I had the clutch pulley fail on mine once, so I changed it out then, but otherwise I change mine out when the charging voltage is weaker than it should be or the amps going back to the house bank is lower than normal. That ends up being about every 150,000 miles. I could probably let it go for another 50,000 to 75,000 miles and it would still work, though.

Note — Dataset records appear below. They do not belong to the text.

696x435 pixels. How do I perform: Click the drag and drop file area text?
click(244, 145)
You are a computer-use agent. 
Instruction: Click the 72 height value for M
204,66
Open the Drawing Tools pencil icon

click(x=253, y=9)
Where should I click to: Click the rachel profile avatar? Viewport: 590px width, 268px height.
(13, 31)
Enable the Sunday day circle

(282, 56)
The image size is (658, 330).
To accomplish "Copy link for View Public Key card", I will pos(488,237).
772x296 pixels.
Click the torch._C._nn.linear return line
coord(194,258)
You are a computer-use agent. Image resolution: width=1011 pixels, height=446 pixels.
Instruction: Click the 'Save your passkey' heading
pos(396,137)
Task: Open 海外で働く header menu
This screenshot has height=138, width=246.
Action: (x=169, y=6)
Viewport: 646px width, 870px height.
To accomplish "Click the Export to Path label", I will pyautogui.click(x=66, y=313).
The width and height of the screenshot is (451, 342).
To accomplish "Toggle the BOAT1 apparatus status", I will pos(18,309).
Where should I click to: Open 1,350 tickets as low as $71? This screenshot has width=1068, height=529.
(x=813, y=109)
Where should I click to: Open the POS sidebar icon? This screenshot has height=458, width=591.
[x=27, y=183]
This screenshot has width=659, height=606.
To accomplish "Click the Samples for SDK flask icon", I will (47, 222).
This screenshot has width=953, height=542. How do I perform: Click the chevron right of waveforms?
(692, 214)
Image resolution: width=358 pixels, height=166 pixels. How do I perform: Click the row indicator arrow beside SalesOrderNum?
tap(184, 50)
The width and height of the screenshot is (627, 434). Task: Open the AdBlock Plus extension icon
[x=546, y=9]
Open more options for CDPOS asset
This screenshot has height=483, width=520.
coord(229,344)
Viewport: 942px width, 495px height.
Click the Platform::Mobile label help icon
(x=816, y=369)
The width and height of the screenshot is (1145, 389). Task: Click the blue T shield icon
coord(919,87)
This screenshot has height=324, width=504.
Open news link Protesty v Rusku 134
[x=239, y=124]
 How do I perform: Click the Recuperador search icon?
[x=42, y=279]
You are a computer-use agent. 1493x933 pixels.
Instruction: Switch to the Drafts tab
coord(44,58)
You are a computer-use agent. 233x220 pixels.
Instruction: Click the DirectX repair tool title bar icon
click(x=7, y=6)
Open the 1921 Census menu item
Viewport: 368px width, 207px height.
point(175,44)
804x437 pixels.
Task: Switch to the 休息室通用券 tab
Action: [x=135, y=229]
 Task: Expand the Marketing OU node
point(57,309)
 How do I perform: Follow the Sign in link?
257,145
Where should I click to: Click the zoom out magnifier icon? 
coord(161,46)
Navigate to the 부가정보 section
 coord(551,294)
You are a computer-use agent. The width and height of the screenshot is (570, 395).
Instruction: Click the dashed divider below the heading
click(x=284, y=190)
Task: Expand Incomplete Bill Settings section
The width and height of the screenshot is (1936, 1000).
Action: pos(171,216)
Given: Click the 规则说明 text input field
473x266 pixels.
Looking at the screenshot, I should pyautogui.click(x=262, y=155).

Everything is trouble-free right up until it starts giving you trouble. It's like one guy I know with a Sprinter who used some high dollar AGM batteries for his house bank. They were trouble-free, worked great. He didn't believe me that he'd have to replace them within 2 years because they wouldn't have any capacity left. But they were trouble-free, right up until they were nothing but trouble. The problem was, AGM and wet cell batteries require difference charging voltages, and the alternator is always going to put out what the cranking battery and system voltage requires, which is less than that of AGM batteries. So, for 2 years he was chronically undercharging his battery bank. which results in sulfation and lowered capacity, until eventually the batteries were dead.
Now with the 1000 watt class A amplifier, JL sub and 160w Pioneer deck, Galaxy CB and Espar, I may have to rethink things...I planned to use battery bank to absorb spikes and provide entertainment when parked...got a 27 Icd flatscreen with no current home as well...
The Espar will only draw on average about an amp per hour, so that's not a lot of concern. You need to figure out the input amperage or each device and add it up. A 1000 Watt Class A amp will pull 125 amps or so. Great sound, but astonishingly inefficient.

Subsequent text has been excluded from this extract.